Malory Legardinier (born 1994), known professionally as Malo', is a French singer and songwriter. He was born in Caen. Malory studied at Barrenjoey High School.

==Career==
Malo' released his debut studio album Be / Être on 23 June 2017. The album peaked at number 167 on the French Albums Chart. On 29 December 2017, Malo' was confirmed as the first artist competing in Destination Eurovision the national final organised by France 2 to select France's entry for the Eurovision Song Contest 2018. He performed during the first semi-final which was filmed on 8 January 2018 and aired on 13 January 2018. He performed a cover of "Wasting My Young Years" by London Grammar and his Eurovision song "Ciao". He progressed to the Final after finishing third in the semi-final. Results in the semi-final were determined by a Francophone jury panel and an international jury panel.
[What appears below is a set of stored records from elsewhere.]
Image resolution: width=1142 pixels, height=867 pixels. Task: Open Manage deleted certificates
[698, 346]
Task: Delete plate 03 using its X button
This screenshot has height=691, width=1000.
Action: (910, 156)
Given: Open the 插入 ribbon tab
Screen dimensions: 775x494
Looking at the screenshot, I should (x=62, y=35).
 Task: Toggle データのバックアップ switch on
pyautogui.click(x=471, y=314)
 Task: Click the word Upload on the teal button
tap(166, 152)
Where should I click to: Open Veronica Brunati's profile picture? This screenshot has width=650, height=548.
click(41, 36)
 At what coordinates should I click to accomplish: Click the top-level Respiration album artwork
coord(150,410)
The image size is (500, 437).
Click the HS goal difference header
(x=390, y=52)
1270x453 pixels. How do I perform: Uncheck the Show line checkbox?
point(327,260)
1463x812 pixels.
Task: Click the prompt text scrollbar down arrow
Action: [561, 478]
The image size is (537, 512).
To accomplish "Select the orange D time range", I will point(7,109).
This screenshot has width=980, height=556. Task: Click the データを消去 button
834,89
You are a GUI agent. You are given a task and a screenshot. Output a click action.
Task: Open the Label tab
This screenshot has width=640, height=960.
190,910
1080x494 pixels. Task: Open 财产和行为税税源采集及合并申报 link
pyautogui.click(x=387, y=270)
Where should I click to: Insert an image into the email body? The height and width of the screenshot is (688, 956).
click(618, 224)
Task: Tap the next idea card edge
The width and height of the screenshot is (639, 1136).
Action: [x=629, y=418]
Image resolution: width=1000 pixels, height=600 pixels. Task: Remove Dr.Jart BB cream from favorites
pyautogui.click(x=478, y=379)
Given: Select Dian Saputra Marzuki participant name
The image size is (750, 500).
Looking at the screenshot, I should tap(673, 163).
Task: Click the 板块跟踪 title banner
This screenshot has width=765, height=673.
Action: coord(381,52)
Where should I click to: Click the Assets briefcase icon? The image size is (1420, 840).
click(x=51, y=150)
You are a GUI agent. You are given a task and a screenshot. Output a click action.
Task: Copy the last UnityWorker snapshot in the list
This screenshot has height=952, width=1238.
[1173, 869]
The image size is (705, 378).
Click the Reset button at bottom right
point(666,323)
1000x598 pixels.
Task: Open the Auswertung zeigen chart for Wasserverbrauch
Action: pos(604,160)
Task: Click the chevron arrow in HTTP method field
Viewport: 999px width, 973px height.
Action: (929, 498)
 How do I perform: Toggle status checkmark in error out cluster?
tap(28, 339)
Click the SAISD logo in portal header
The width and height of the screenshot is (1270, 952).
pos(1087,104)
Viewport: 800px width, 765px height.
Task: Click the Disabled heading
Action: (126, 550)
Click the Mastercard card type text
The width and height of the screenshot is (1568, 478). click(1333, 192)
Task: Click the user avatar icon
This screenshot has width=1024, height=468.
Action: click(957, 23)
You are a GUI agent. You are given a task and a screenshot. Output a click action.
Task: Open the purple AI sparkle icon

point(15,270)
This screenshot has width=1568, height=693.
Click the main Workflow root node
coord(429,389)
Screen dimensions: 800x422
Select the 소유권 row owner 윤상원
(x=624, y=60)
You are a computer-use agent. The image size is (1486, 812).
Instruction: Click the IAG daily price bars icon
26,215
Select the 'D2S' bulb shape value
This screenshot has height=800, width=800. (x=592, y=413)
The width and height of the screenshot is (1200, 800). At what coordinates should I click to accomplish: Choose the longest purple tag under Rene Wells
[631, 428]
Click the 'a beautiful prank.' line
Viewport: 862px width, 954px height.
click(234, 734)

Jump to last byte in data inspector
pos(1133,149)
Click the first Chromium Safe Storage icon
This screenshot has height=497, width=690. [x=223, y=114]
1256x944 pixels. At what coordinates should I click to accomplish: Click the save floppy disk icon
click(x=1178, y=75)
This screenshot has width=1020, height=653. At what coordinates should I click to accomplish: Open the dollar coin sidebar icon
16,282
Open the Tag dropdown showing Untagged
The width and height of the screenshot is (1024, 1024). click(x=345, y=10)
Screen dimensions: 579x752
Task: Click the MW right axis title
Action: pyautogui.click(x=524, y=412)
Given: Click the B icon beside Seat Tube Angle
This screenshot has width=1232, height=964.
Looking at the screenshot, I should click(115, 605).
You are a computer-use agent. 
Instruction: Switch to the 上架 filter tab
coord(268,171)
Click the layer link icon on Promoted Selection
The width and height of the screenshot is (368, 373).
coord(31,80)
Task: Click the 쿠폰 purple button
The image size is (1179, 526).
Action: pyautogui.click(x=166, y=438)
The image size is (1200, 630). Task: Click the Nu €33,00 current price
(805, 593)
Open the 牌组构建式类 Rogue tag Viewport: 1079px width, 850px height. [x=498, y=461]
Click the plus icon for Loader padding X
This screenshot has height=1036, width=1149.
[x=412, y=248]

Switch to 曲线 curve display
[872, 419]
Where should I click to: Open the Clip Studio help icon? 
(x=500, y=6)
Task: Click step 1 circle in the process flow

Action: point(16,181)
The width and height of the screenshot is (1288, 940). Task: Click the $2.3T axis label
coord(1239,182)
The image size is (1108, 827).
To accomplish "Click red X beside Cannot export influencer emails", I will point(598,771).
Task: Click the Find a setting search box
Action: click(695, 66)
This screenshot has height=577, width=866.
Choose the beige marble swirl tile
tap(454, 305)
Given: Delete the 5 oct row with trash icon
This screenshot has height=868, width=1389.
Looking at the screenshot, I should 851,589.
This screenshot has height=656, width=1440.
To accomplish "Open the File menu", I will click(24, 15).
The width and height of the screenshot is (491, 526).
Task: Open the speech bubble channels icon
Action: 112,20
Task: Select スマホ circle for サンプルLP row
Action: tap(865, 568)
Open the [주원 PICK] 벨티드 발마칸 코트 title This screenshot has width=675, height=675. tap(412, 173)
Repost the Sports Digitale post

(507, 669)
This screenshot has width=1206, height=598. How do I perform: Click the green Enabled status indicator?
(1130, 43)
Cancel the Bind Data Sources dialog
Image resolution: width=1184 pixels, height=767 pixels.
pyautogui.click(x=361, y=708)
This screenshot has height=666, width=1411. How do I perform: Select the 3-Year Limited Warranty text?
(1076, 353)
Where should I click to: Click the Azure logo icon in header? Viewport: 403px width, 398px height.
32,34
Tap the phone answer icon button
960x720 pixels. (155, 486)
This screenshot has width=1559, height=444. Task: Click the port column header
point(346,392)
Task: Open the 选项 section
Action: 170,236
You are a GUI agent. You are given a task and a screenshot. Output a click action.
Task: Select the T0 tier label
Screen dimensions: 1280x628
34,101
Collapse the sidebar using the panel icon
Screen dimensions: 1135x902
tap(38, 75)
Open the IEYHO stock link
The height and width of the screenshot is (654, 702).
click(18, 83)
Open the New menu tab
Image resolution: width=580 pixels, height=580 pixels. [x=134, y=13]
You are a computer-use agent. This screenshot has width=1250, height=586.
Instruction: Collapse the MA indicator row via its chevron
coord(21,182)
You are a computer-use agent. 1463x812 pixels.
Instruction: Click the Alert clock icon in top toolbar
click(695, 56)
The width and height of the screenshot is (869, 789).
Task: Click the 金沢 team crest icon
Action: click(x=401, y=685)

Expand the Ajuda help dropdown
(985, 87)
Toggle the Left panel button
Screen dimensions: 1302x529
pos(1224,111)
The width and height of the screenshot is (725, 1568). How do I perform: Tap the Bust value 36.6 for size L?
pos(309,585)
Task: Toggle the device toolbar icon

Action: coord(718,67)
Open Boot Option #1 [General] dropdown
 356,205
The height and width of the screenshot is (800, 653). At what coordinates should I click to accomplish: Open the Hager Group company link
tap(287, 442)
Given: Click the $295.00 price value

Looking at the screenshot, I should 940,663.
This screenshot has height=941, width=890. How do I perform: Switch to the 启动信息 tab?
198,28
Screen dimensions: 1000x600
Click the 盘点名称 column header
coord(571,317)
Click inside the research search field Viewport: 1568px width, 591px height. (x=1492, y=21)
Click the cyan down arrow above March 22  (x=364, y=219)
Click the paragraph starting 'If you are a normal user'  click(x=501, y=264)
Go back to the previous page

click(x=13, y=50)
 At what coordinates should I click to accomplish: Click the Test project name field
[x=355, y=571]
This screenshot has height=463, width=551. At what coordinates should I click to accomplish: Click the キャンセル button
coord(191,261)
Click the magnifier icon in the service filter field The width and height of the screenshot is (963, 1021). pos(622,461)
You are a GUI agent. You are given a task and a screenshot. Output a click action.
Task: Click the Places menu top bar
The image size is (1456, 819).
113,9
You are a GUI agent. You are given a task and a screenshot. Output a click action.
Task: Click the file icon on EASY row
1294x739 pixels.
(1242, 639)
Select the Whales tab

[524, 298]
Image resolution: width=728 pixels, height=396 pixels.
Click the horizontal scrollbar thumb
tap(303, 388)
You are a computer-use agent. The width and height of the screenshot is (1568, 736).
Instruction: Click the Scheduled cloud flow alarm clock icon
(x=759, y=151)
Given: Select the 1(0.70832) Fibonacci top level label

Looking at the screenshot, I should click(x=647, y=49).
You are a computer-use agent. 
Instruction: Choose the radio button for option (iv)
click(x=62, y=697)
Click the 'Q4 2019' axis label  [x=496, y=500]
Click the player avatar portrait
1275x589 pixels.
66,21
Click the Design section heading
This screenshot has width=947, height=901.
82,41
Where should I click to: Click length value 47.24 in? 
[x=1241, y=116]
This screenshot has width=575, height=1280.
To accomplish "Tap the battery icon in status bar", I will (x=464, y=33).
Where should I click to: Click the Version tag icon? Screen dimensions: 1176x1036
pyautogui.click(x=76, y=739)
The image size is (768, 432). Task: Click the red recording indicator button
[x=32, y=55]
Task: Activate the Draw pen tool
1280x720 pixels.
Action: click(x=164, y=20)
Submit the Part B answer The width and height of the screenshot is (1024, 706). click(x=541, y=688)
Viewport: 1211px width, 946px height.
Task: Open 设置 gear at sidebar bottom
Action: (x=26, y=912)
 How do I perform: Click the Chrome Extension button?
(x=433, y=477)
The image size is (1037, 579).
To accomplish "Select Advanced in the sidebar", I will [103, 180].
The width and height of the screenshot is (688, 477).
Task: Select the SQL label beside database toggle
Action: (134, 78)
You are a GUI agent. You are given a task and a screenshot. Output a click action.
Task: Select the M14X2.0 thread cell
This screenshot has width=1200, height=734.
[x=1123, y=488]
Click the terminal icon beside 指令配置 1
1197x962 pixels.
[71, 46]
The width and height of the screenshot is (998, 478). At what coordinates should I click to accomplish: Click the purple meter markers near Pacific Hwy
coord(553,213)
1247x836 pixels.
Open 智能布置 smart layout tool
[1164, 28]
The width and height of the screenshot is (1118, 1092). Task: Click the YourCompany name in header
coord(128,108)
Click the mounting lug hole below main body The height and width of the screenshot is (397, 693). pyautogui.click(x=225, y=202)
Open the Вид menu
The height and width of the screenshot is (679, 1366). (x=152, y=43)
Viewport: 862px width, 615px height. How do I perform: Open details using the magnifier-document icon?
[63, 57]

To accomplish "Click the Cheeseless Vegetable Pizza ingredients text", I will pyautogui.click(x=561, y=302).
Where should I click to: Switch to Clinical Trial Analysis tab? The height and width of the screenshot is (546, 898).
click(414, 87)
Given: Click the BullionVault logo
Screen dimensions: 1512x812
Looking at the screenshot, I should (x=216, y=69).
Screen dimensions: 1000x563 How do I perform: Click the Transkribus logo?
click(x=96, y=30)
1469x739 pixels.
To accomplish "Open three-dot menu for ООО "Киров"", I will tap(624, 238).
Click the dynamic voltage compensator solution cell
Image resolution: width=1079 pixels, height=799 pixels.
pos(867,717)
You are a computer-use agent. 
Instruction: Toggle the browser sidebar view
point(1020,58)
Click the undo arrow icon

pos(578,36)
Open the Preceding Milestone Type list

The final aired live on 27 January 2018. In the final, he placed seventh with the international juries but placed second with the French public, meaning he finished third overall behind Lisandro Cuxi and winners Madame Monsieur.

==Discography==
===Albums===

| Title | Details | Peak chart positions |
FRA
| Be / Être | Released: 23 June 2017; Label: Sony Music Entertainment; Format: Digital download, CD; | 167 |

===Singles===

| Title | Year | Peak chart positions | Album |
FRA
| "I Believed" | 2017 | 131 | Be / Être |
| "Ciao" | 2018 | 45 | Non-album single |
"—" denotes a single that did not chart or was not released.